A metà del 2009 Veronica Lario, moglie dell’imprenditore e potente politico Silvio Berlusconi scrisse una missiva nella quale stigmatizzava il comportamento del marito (aduso tra le altre cose a frequentare minorenni), iniziando così il rapido percorso che avrebbe portato al loro divorzio. Il nostro ex presidente del Consiglio, negli anni, si era già reso famoso a livello planetario per avere, per esempio, dato dal nazista ad un parlamentare verde tedesco; per il gesto delle corna dietro la nuca di un collega ministro in una foto ufficiale; per avere consigliato ad una giovane precaria di sposarsi con un uomo ricco, (magari suo figlio), per ‘sistemarsi’ e via così discorrendo lievemente, fino ad arrivare agli insulti sessisti nei confronti della cancelliera Merkel, (iniziando una moda ancora non tramontata), rea di non avere forme fisiche a lui gradite.
L’uomo politico, comunque non isolato in Italia nella visione delle donne e del loro ruolo nel mondo, sembra caduto in disgrazia, ma gli effetti di ciò che ha seminato in oltre 20 anni di dominio politico e culturale son ben saldi: prova ne è l’ultima sortita di uno dei giornali (se così vogliamo chiamarlo) di proprietà dell’imprenditore, che ha di recente pubblicato immagini di Veronica Lario, stigmatizzando nelle didascalie che la signora è invecchiata, ingrassata, e non più desiderabile.
Così come nel 2007, Lario ha scritto in risposta a quello che ha definito un ‘agguato’ alla sua privacy: quelle righe, allora come ora, vergate da una donna di certo privilegiata, toccano un problema che riguarda non solo lei e nemmeno una classe sociale, ma tutte le donne, nessuna esclusa. Il cuore del problema, sollevato da una testimone certamente scomoda, è straordinariamente attuale: stiamo parlando dell’aggressiva revanche del maschilismo, che spesso contagia anche le donne, dopo una feconda e troppo breve stagione di opposizione dei movimenti femministi, che avevano costruito e proposto modelli, linguaggi e visioni non sessisti nella relazione tra i generi. Oggi invecchiare è uno stigma, per una donna, nella nostra società esteticamente pedofila, nella quale il passaggio del tempo sui corpi e sui visi delle donne è vietato ed è un’onta, che determina esclusione.
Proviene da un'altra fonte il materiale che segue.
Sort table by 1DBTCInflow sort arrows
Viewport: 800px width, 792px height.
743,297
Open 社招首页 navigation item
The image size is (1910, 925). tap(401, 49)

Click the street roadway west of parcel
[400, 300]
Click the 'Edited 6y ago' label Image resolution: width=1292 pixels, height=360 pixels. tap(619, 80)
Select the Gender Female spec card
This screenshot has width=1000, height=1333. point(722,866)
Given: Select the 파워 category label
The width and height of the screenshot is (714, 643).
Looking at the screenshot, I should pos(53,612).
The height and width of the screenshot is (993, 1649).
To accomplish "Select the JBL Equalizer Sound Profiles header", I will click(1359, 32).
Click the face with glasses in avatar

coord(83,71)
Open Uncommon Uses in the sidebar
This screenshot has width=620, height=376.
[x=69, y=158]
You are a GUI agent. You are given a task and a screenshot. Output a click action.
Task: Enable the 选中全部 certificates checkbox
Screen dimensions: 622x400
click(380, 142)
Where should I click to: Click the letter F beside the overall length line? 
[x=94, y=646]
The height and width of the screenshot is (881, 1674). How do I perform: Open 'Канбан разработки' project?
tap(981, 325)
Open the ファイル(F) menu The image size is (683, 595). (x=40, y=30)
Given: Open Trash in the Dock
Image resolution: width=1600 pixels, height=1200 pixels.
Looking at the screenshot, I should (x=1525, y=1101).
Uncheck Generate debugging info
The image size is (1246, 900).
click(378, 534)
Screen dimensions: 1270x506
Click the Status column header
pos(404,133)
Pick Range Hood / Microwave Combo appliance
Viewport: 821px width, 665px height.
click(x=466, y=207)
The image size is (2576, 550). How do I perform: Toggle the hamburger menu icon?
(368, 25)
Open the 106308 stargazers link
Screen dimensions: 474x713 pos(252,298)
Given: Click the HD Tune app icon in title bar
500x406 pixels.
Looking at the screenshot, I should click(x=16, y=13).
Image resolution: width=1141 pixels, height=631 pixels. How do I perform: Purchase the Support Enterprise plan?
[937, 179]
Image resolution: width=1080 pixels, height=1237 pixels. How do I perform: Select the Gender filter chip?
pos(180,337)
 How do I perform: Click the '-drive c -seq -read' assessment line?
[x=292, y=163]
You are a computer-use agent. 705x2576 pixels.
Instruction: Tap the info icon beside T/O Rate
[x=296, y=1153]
Torna necessario, come già fece tra le altre Lorella Zanardo ne Il corpo delle donne, ricordare le parole di Anna Magnani, che al truccatore che voleva ritoccare le rughe disse: “Non me ne togliere nemmeno una. Ci ho messo una vita a farmele”. Oggi Veronica Lario rivendica non solo il diritto a non essere vittima di sciacallaggio per sé, ma anche per tutte: nessuna, infatti, è al riparo se vince il concetto secondo il quale se non corrispondi al canone estetico dominate sei una perdente. Nel 2009, in risposta alla lettera di Lario, brillò la reazione della deputata Pdl Melania Rizzoli (che era in prima fila all’ormai storico incontro di mille italiane con Gheddafi). Rizzoli scrisse chiamando la signora Lario non con il suo cognome, ma con quello del celebre marito, ricordandole che “lei ha sposato un uomo fuori dal comune, che ha sempre avuto quel carattere che lo contraddistingue e che è parte del suo fascino”. Rizzoli sostenne che il ‘ciarpame’ denunciato da Lario non fosse il frutto della semina sessista che ha colonizzato il paese, ma colpa sua, invitandola a lavare i panni sporchi in famiglia, come si conviene.
Oggi il tema è ancora lo stesso: un anziano uomo di potere che compra corpi giovani è invidiato e portato a esempio di successo e libertà, mentre una donna sulla sessantina che vive la sua età senza corrispondere alle tendenze ossessive di giovinezza obbligatoria è una perdente, e c’è anche chi gongola a vederla ‘così’. Forse ci vorrebbe un ripassino sugli esiti della folle rincorsa all’apparenza: consiglio di vedersi La morte ti fa bella, magari illumina.